Two further points on Israel. A couple nights ago CNN replayed a Larry King Live interview with Yitzhak Rabin, Arafat and King Hussein. Watching that interview brought home just how much was lost when Rabin was assassinated a few months later in November 1995. Looking back, I think it was clearly the pivotal moment in the entire peace process, the entire decade of the 1990s for the Israelis and the Palestinians.

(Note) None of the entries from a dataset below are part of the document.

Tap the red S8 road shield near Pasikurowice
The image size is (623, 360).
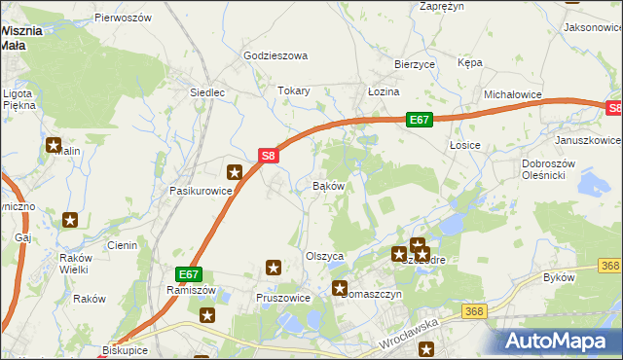click(x=270, y=155)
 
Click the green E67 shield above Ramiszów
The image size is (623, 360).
click(x=189, y=275)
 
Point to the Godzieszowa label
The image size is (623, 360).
click(x=275, y=56)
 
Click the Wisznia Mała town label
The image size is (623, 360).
click(x=21, y=37)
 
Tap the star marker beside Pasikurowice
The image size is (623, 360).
click(x=235, y=172)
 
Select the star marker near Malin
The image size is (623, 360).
click(x=54, y=145)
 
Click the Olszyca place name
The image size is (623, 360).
click(x=325, y=256)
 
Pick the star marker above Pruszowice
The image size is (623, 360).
click(x=274, y=267)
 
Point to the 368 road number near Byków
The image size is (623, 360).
click(x=609, y=266)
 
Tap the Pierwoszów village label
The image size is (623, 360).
click(x=123, y=18)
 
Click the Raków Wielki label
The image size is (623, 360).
click(x=67, y=264)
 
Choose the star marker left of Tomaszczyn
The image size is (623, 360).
click(x=340, y=288)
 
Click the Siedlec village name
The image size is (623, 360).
click(x=206, y=93)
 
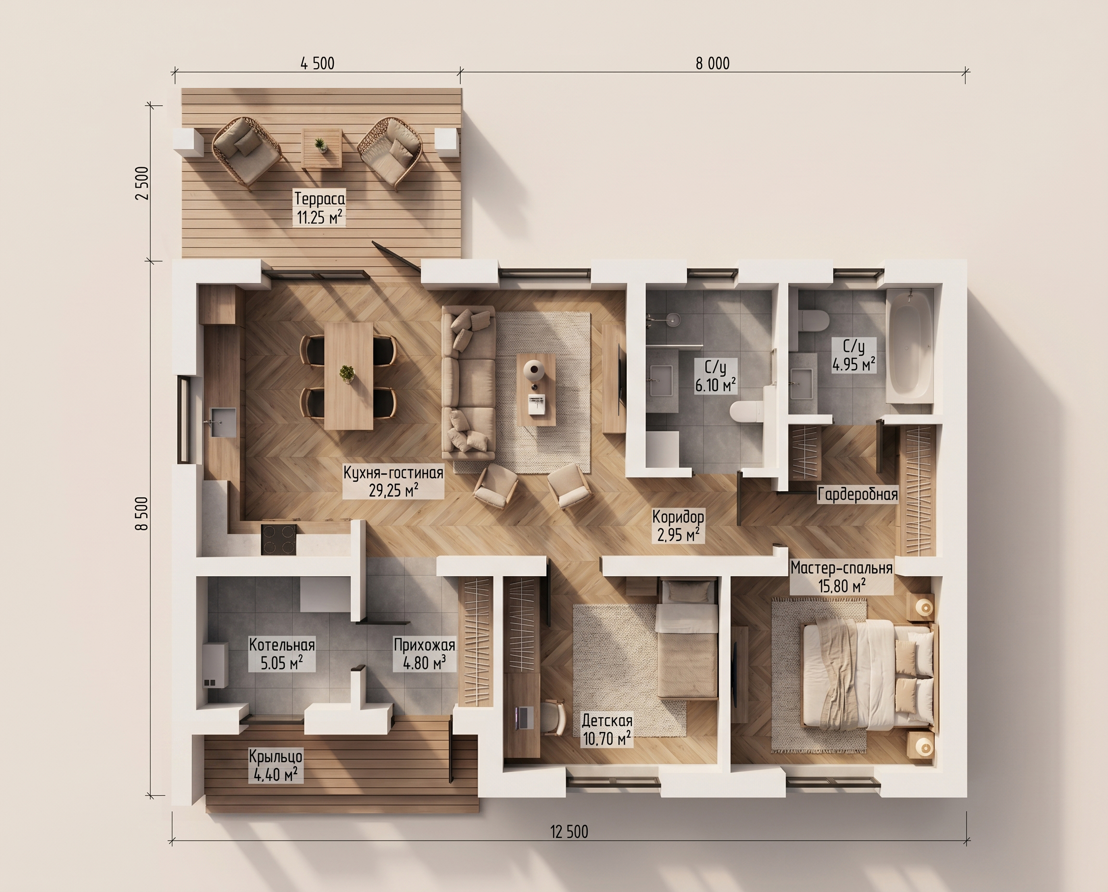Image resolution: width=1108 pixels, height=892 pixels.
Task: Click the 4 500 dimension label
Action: (317, 63)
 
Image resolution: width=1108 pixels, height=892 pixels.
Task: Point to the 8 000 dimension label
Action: (713, 63)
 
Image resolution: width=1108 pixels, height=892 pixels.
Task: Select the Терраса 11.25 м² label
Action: (319, 208)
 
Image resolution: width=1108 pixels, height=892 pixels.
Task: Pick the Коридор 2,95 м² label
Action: (678, 526)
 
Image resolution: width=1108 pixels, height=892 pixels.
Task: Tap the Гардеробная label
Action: (857, 494)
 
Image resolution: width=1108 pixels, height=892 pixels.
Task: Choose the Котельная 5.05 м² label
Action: (282, 654)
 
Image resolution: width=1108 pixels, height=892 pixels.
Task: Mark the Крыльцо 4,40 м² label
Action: (276, 765)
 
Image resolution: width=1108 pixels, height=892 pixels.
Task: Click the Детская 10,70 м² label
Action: (607, 730)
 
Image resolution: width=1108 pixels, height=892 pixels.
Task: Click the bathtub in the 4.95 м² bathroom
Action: (909, 345)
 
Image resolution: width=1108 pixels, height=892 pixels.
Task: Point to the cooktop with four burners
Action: (278, 539)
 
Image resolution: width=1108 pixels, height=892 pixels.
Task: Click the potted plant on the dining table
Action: (347, 373)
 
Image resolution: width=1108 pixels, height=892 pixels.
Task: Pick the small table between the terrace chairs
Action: (321, 148)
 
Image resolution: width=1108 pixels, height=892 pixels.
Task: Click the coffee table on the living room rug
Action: (536, 389)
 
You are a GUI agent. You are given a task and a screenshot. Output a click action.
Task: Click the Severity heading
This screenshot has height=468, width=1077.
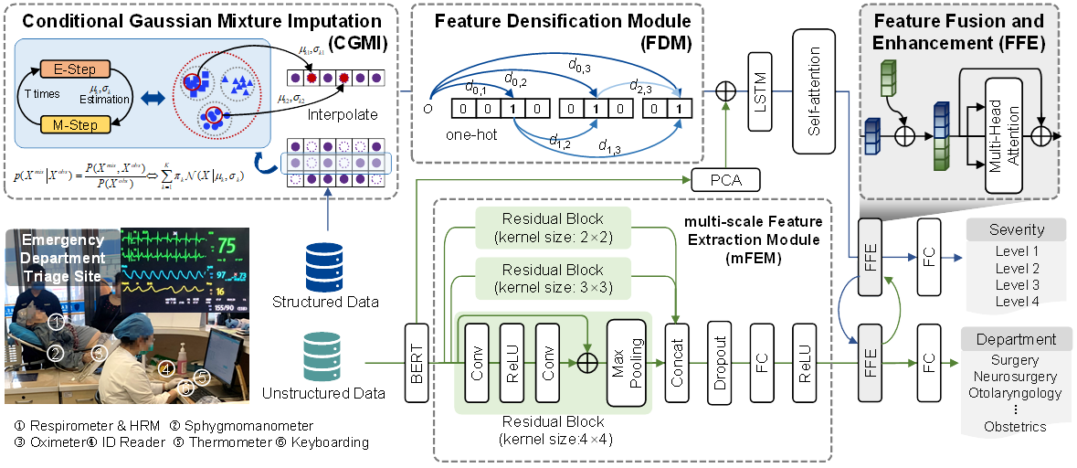1016,229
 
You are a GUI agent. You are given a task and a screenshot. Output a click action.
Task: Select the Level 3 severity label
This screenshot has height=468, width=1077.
1016,283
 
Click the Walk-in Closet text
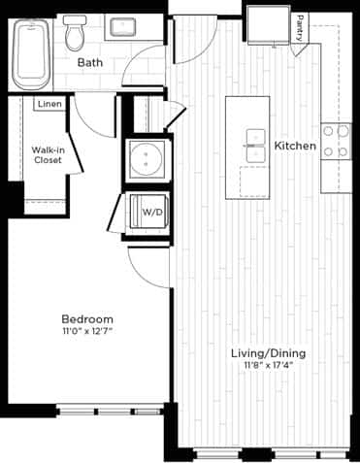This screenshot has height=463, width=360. (48, 156)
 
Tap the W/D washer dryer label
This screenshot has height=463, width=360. (152, 211)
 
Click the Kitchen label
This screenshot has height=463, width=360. (295, 146)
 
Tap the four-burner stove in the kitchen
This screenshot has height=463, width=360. (337, 140)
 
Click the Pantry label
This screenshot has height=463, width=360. (303, 26)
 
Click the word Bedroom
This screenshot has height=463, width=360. (87, 319)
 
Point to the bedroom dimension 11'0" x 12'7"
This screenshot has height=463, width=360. (87, 333)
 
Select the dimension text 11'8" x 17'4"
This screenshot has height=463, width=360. (265, 365)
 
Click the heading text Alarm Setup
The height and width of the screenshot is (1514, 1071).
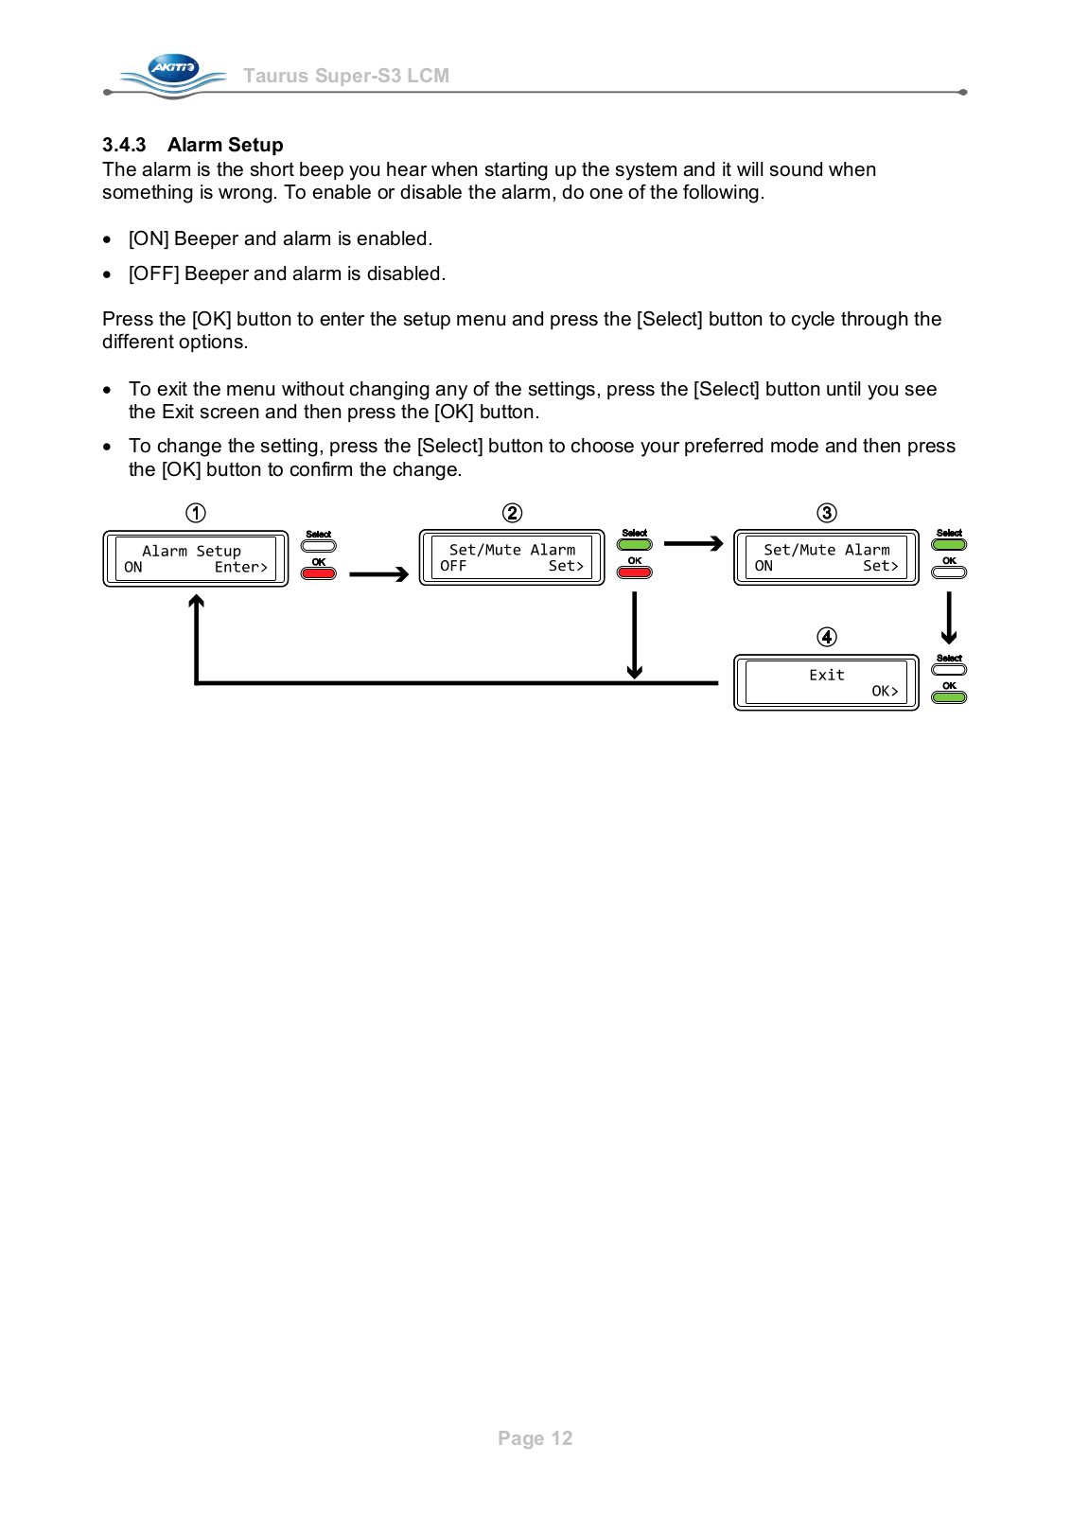(x=225, y=145)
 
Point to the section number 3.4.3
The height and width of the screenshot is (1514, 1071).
(x=124, y=145)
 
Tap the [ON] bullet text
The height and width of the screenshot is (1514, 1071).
(x=280, y=238)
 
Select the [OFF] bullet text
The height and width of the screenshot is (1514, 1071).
(x=287, y=273)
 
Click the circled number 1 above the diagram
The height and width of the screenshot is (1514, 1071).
(x=196, y=513)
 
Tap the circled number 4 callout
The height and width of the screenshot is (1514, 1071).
(x=827, y=637)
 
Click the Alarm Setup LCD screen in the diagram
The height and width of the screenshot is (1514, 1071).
(x=195, y=558)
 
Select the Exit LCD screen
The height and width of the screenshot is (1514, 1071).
(x=826, y=682)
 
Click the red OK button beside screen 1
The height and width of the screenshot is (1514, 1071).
(x=319, y=573)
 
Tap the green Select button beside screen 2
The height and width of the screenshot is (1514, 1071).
(x=635, y=544)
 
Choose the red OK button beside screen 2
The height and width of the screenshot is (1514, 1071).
(x=635, y=572)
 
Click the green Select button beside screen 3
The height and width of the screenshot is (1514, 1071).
(x=949, y=544)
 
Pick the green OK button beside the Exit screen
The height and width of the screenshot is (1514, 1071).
(x=949, y=697)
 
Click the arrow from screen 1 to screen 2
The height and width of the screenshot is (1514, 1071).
(x=378, y=574)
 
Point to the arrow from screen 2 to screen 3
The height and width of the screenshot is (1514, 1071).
(x=693, y=544)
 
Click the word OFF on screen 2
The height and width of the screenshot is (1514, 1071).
(x=453, y=566)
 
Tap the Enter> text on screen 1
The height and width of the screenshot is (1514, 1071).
(x=240, y=567)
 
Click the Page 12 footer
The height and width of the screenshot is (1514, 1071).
(x=535, y=1438)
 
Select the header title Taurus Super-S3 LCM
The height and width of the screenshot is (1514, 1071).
(x=346, y=76)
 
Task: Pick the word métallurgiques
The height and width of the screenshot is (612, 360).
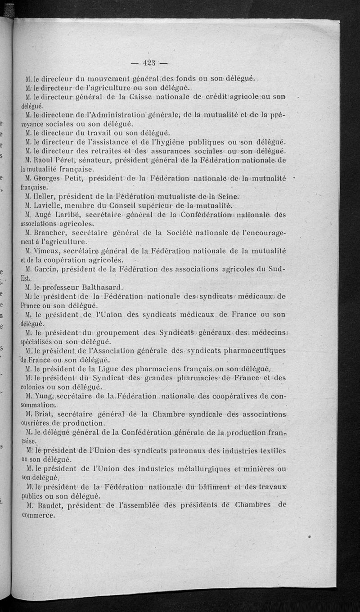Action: pyautogui.click(x=204, y=468)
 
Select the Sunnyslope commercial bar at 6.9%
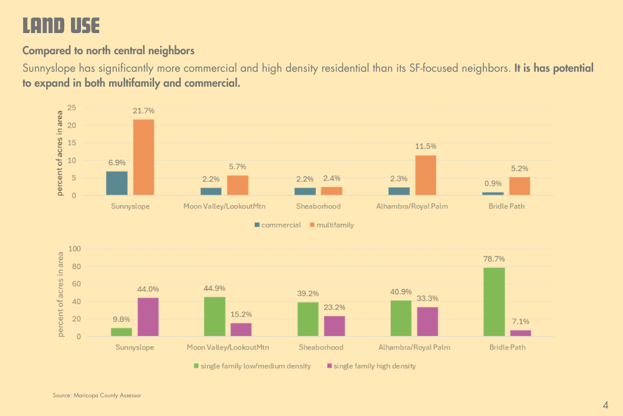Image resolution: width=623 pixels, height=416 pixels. click(x=117, y=183)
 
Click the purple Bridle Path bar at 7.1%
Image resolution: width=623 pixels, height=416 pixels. click(x=521, y=333)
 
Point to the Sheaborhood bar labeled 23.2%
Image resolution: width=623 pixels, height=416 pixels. click(x=335, y=326)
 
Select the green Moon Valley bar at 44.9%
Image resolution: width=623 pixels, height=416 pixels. click(x=214, y=317)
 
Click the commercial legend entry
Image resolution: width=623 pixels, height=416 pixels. click(x=277, y=225)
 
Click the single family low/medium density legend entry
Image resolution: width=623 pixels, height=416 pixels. click(x=252, y=366)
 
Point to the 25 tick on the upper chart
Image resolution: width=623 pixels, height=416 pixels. click(x=72, y=108)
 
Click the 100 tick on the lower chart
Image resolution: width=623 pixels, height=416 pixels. click(x=74, y=249)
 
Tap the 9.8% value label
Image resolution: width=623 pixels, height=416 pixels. click(x=121, y=318)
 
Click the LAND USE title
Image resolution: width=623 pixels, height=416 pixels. click(x=60, y=26)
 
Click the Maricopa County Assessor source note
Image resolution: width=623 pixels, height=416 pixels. click(x=101, y=395)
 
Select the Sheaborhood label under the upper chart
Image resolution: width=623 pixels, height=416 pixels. click(x=318, y=206)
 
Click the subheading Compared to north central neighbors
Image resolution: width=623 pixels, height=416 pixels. click(x=108, y=50)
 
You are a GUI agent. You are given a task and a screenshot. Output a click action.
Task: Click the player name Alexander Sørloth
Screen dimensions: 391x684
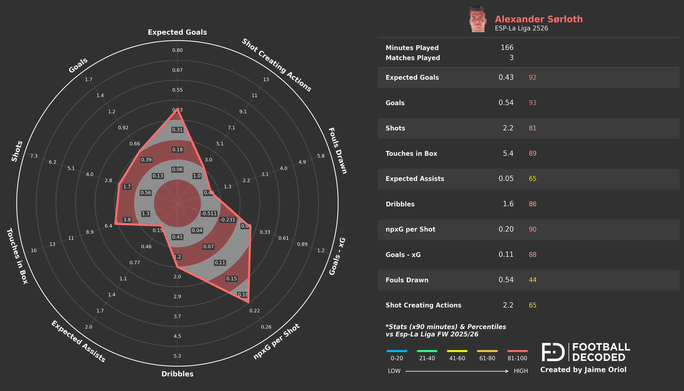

After that came Shimon Peres’ prime ministership. As much as I’ve always had a warm place in my heart for Peres, he’s never enjoyed the deep trust of the Israeli electorate, certainly not the level of trust needed in late 1995 and 1996. Then came the adventurer and opportunist Netanyahu, who had fanned the fires before Rabin’s death and proceeded to further sabotage the negotiations while in office.
Netanyahu’s folly led to his downfall and the election of Barak. But Barak was no Rabin and in any case perhaps too much had already happened by the time he was elected in 1999. In any case, the fatal mistake of Arafat and the Palestinians — turning down the offer at Camp David in 2000 — led to the historical accident of Sharon. And here we are.
Perhaps only Rabin had the toughness, the vision, the credibility and (perhaps most important) the innate skepticism about the peace process itself which made success possible.
It was a profound loss.
The second point: Barak’s OpEd in the Times yesterday seems the best part of wisdom and realism anybody is voicing at the moment.